Reproduce verbatim the records from the line containing "Viewport: 860px width, 513px" through the last line of the records, with both ends included.
— Begin RAW DATA —
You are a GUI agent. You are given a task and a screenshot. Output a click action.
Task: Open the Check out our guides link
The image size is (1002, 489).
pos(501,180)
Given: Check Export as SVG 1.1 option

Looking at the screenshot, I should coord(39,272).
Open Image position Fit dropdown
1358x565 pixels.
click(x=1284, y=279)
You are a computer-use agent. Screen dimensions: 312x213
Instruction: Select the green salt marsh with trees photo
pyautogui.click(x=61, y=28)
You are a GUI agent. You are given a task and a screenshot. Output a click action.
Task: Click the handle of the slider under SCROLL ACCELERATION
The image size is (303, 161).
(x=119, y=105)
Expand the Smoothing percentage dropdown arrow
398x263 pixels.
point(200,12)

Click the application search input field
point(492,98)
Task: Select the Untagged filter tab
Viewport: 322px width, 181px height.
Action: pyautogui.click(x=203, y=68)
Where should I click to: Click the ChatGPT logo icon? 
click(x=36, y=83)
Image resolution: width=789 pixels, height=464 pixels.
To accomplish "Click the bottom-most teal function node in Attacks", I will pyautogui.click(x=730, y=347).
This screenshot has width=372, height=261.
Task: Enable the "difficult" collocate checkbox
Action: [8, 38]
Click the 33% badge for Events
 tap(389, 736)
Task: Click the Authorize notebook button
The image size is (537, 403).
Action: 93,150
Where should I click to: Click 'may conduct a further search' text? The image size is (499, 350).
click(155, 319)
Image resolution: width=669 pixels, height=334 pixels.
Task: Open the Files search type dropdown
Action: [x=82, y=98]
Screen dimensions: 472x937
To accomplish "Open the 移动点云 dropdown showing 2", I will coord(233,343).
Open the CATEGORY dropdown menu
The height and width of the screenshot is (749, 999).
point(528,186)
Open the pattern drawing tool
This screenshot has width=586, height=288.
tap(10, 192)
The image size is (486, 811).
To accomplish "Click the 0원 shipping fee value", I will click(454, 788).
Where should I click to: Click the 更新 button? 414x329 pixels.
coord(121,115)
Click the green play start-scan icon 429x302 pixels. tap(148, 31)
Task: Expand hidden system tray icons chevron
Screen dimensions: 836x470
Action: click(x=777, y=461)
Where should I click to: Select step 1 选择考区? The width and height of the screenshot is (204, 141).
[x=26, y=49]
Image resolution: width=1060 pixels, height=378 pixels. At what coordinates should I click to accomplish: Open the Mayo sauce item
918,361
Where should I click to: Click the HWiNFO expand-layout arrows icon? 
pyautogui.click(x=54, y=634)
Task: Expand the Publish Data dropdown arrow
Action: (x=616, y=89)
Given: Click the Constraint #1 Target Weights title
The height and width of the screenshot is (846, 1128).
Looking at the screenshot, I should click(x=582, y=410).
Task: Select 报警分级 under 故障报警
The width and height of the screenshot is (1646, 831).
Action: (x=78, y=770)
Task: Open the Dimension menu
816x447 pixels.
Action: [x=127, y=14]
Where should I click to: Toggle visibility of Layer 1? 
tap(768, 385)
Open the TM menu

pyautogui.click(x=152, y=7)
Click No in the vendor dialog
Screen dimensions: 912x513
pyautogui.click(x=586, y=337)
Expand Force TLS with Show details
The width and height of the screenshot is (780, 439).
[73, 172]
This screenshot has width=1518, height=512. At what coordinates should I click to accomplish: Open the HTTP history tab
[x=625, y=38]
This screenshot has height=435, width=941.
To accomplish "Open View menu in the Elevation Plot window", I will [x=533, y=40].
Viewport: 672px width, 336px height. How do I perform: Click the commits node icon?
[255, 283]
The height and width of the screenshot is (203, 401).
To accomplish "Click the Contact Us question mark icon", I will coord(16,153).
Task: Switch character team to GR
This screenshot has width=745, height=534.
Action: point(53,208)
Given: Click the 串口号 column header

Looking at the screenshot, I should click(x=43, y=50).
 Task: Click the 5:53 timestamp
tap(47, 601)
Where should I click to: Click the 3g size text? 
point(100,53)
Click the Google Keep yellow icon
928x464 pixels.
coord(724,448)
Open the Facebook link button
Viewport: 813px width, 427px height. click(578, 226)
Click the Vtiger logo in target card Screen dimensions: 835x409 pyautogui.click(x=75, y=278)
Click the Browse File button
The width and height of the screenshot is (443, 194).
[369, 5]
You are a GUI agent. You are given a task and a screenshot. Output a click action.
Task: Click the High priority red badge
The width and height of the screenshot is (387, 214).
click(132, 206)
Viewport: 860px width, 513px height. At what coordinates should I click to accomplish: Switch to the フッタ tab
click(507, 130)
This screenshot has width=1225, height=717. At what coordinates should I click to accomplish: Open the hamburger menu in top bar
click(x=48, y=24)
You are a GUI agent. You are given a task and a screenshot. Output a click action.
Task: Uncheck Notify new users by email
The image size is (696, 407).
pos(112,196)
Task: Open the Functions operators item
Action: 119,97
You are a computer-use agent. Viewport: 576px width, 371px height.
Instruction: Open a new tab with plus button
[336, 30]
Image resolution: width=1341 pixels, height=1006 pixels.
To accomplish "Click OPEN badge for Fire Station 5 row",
— End RAW DATA —
WORKED SOLUTION:
Viewport: 860px width, 513px height. At what coordinates should I click to accomplish: Switch to the フッタ tab
click(507, 130)
This screenshot has width=1225, height=717. At what coordinates should I click to accomplish: Open the hamburger menu in top bar
click(x=48, y=24)
You are a GUI agent. You are given a task and a screenshot. Output a click action.
Task: Uncheck Notify new users by email
The image size is (696, 407).
pos(112,196)
Task: Open the Functions operators item
Action: 119,97
You are a computer-use agent. Viewport: 576px width, 371px height.
Instruction: Open a new tab with plus button
[336, 30]
Image resolution: width=1341 pixels, height=1006 pixels.
To accomplish "Click OPEN badge for Fire Station 5 row",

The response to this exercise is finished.